Over the last few years, “Gacha” games have swept the mobile game market. From Class Royale to Cookie Run to the aforementioned Genshin Impact—the “collectible” format of video games has skyrocketed in popularity, for better or for worse.
Despite their recent popularity, Gacha games have a long history. The word “Gacha” derives from Japanese “Gachapon” games: mini, randomized toy vending machines. While Gachapon isn’t technically “gambling,” the appeal is the thrill of chance and the unknown. In the mobile format, Gacha games act as Gachapon machines, with the playable characters or cards as the Kinder surprises inside.
For example, Cookie Run: OvenBreak uses a platformer as a supplement to its Gacha system. The characters collected through semi-random lotteries have different abilities that can be used in play. While one can earn “keys” to these lotteries in-play, in-game purchases can boost the number of draws one can partake in, and the chance of getting a desired character or ability.
Now, this might sound a bit familiar to the video-game-conscious people out there. Aren’t these just loot boxes all over again? In many MMORPG games like Overwatch and Fortnite, “Loot Boxes” were the alternative to traditional in-game purchases. Players couldn’t just spend a few dollars on a skin or weapon they wanted, they had to buy loot boxes for the chance of randomly getting that item. It forces more in-game purchases, and it’s often equated to gambling.

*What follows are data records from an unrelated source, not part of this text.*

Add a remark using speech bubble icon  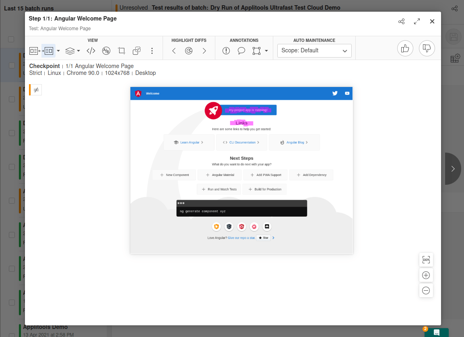click(x=241, y=51)
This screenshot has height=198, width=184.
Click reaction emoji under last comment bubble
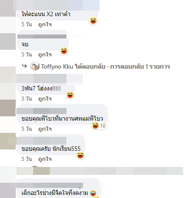pos(96,197)
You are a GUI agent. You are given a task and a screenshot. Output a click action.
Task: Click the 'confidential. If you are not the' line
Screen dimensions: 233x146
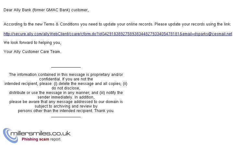coord(66,79)
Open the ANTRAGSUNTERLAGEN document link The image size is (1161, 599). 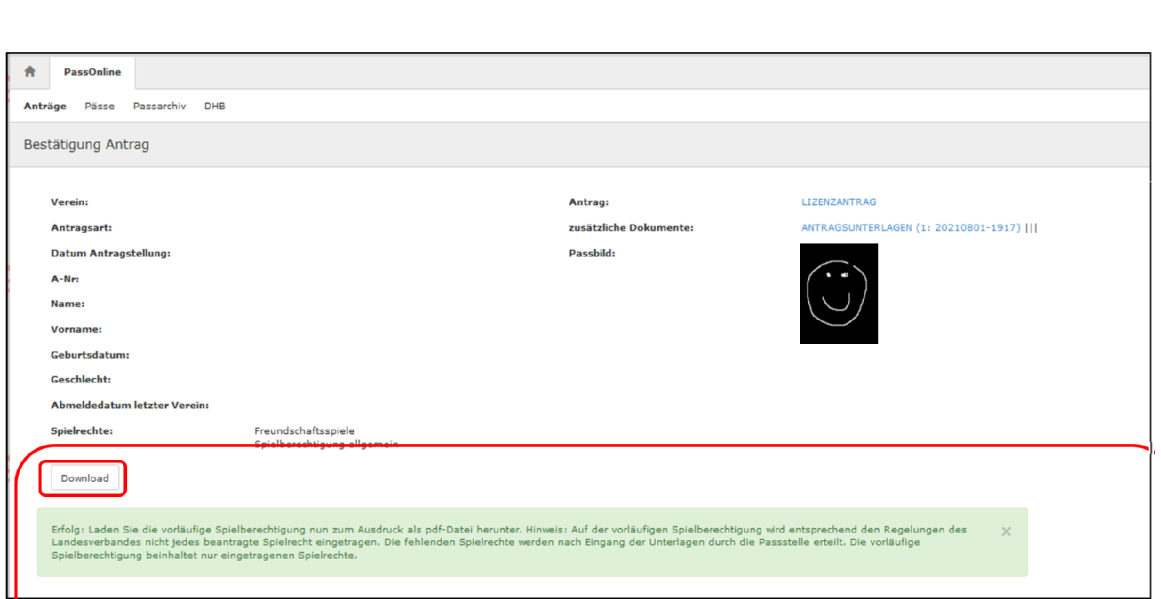click(x=910, y=228)
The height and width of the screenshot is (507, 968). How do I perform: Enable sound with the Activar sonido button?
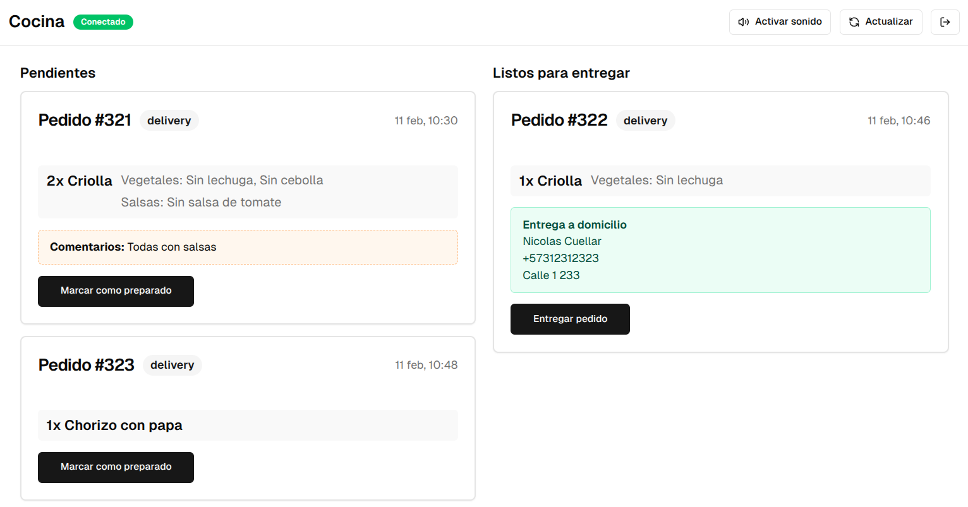click(780, 21)
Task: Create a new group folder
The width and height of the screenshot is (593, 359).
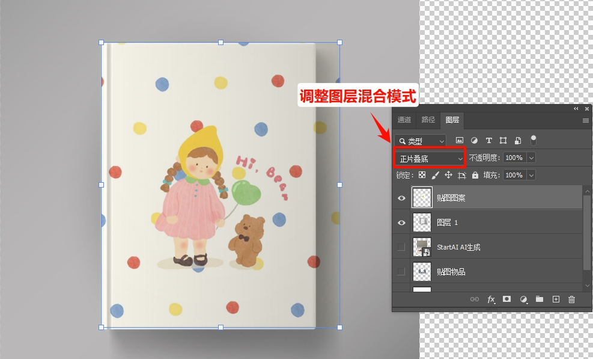Action: coord(538,299)
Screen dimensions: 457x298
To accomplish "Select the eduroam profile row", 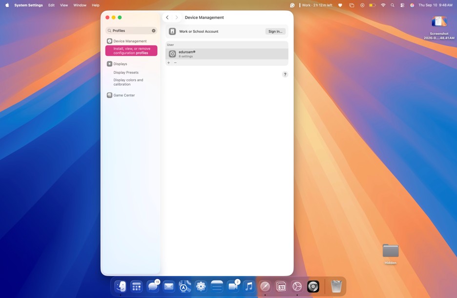I will tap(227, 54).
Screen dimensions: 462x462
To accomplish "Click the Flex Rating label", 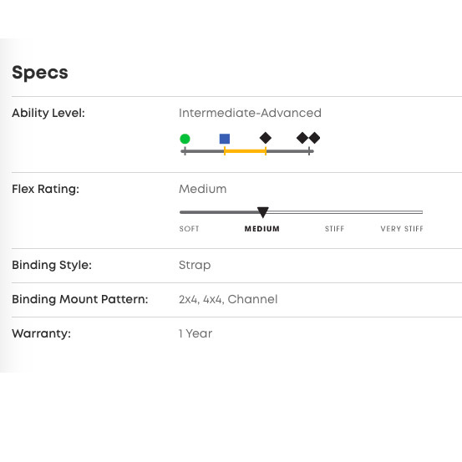I will coord(45,189).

Besides, online gambling has existed for a long time, from chinsy mobile poker games to online forums dedicated to playing for chance and for cash. So, what’s the difference between that and Gacha games?
Many players explain that since technically the game is free to play, and one can play it regardless of financial commitment. The most prolific Gacha games tend to portray their microtransaction-based economy as an extra, while the gameplay itself is specifically crafted to be engaging.

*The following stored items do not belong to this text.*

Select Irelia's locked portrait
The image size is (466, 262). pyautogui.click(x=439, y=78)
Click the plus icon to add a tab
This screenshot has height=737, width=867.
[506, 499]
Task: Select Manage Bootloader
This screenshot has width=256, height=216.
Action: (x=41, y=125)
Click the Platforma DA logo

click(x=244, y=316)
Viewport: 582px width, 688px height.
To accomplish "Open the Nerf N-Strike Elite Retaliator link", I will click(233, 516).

However, the argument rings hollow when the actual gameplay is just a supplement to the real money-making machine. For example, Genshin Impact made over $9 million in two days after a release of a new character.

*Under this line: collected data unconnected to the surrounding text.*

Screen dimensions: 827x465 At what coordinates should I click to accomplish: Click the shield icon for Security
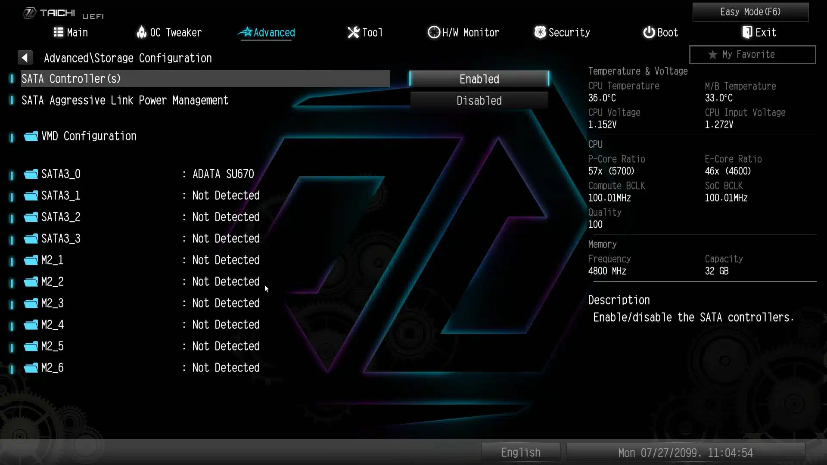(540, 32)
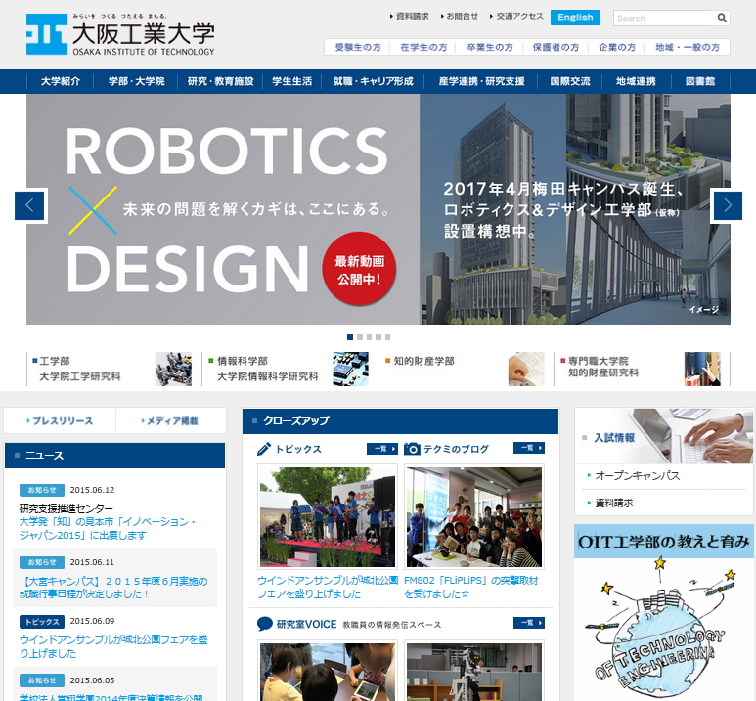Open the 就職・キャリア形成 menu item
Image resolution: width=756 pixels, height=701 pixels.
pyautogui.click(x=375, y=82)

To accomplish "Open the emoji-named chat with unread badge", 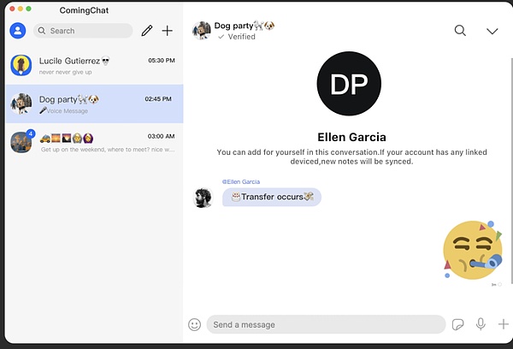I will pos(92,142).
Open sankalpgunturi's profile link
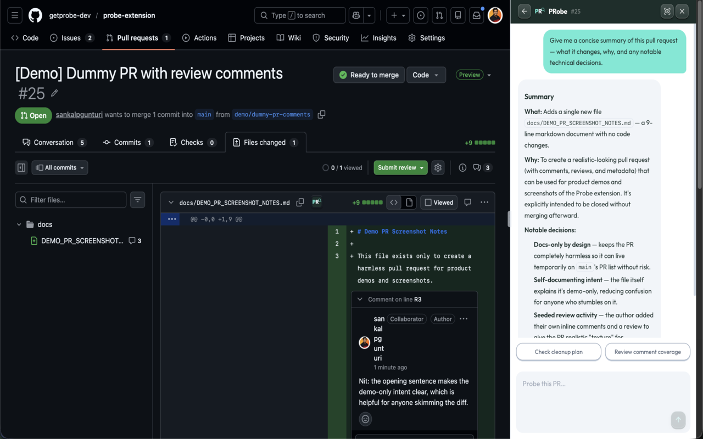This screenshot has height=439, width=703. pyautogui.click(x=79, y=114)
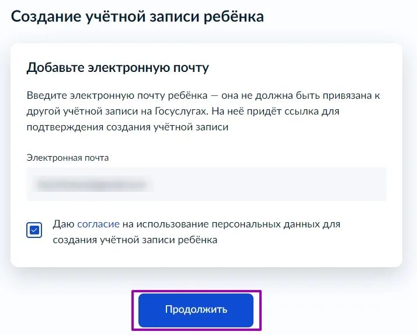Screen dimensions: 417x335
Task: Click the 'создания учётной записи ребёнка' consent label line
Action: [x=135, y=240]
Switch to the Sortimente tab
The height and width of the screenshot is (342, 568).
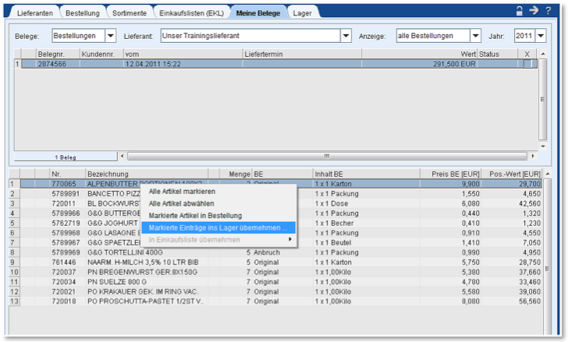(x=127, y=13)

If someone is not only invested in “winning,” but also emotionally invested in the character they want to collect (due to either a story or how they impact the game system), it makes the free-to-play narrative draw of games like Genshin and Cookie Run a bit more sinister.
This video humorously explores some of the ways that Genshin’s gameplay exploits its players for money.
In fact, Beligum has banned games like Genshin because of its anti-gambling legislation.
Other criticisms have been lodged at the Gacha format. For example, a lot of games’ “collectables” are sexualized artwork of anime women. The objectification of women through these games has fostered some toxic fan communities.
However, many fans of games like Genshin push back on criticisms, explaining that the popularity and fandom doesn’t necessarily indicate a toxic gambling atmosphere. Because of the COVID-19 quarantine, games with extensive player participation became popular, and a means for many isolated individuals to connect with something during an uncertain time.
Overall, as more and more games take inspiration from the format, more and more money will come out of it. If Gacha is the future, it shouldn’t get off scot free in the marketplace of ideas.